*The problem*
Print out the data that follows exactly, character for character, apart from the pictures.
▬▬▬▬▬▬
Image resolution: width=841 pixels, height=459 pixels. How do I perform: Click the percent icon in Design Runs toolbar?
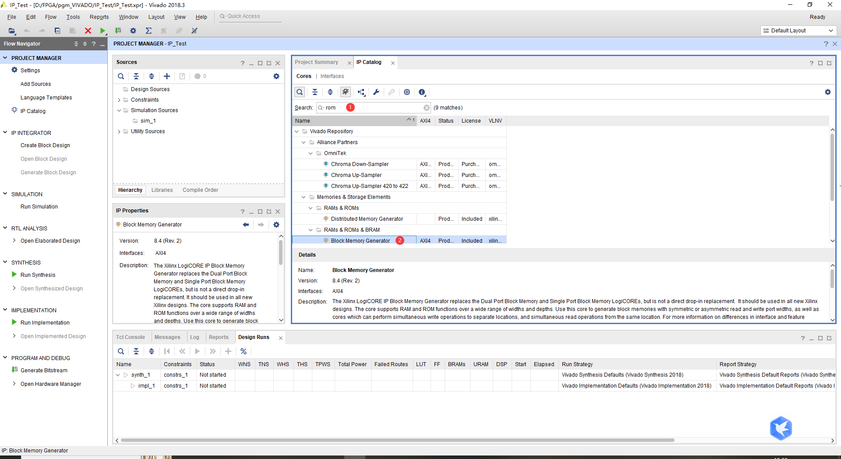pyautogui.click(x=244, y=351)
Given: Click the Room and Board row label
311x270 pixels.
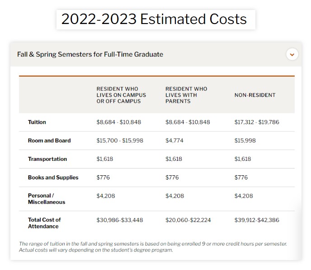Looking at the screenshot, I should click(x=49, y=140).
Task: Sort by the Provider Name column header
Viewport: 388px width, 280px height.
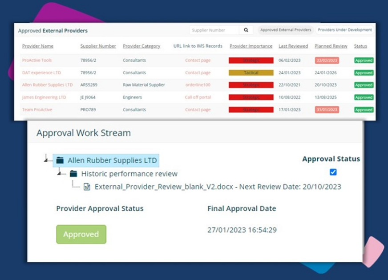Action: point(38,46)
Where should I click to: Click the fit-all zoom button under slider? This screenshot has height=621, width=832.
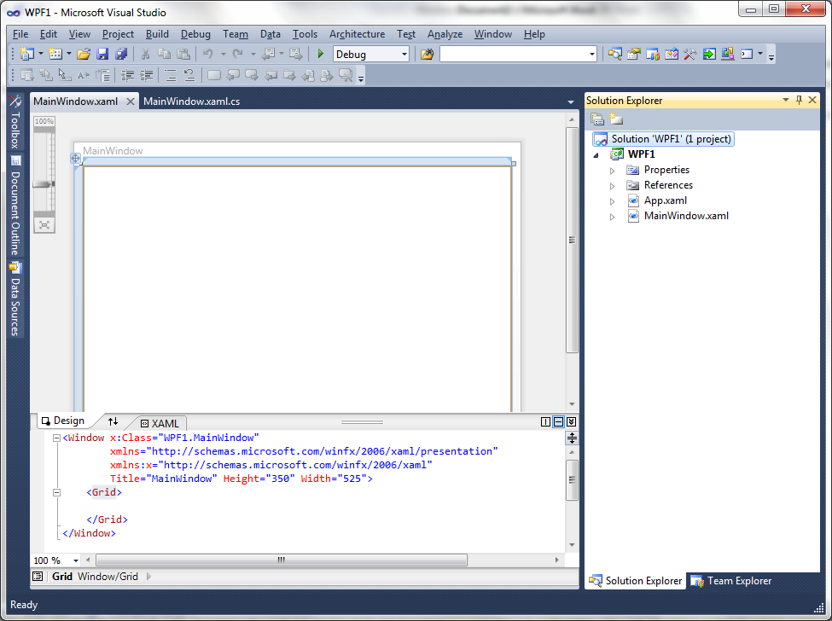click(x=44, y=225)
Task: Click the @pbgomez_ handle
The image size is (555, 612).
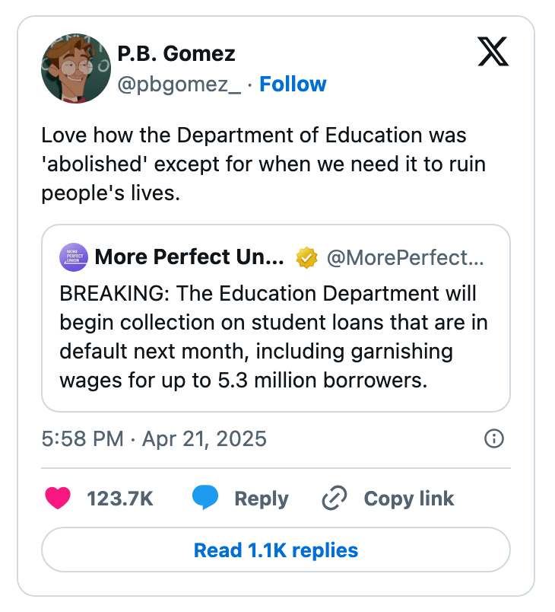Action: [x=179, y=84]
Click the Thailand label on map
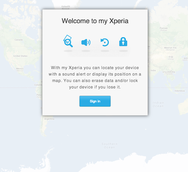 (x=169, y=73)
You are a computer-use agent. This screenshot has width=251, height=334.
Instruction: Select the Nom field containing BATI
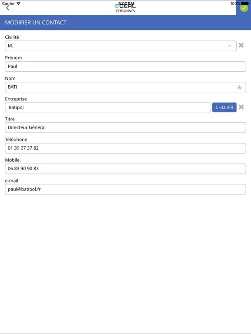click(126, 87)
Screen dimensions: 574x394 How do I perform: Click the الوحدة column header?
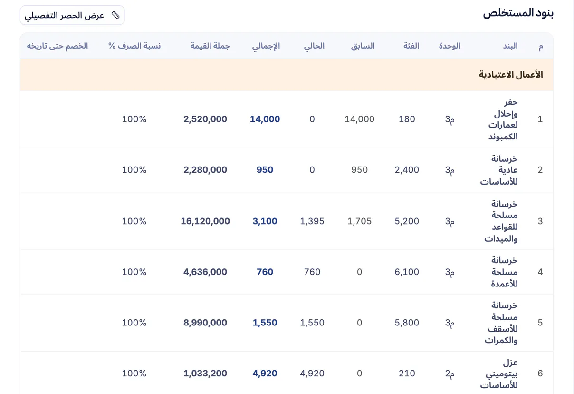pyautogui.click(x=450, y=46)
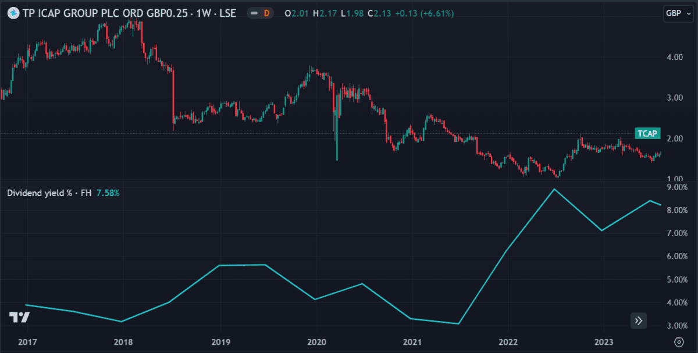Click the 2020 label on the time axis
698x353 pixels.
click(x=316, y=341)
▬▬▬▬▬▬
*Result below*
Image resolution: width=841 pixels, height=459 pixels. How do I perform: Click the percent icon in Design Runs toolbar?
pyautogui.click(x=244, y=351)
Given: Click the Room and Board row label
311x270 pixels.
Looking at the screenshot, I should click(x=49, y=140).
Task: Sort by the Provider Name column header
Viewport: 388px width, 280px height.
Action: point(38,46)
Where should I click to: Click the fit-all zoom button under slider? This screenshot has height=621, width=832.
click(x=44, y=225)
Task: Click the @pbgomez_ handle
The image size is (555, 612).
Action: [x=179, y=84]
Click the Thailand label on map
 (x=169, y=73)
You are a computer-use agent. This screenshot has width=251, height=334.
Instruction: Select the Nom field containing BATI
click(126, 87)
Screen dimensions: 574x394 How do I perform: Click the الوحدة column header?
pyautogui.click(x=450, y=46)
Click the 2020 label on the time axis
698x353 pixels.
click(x=316, y=341)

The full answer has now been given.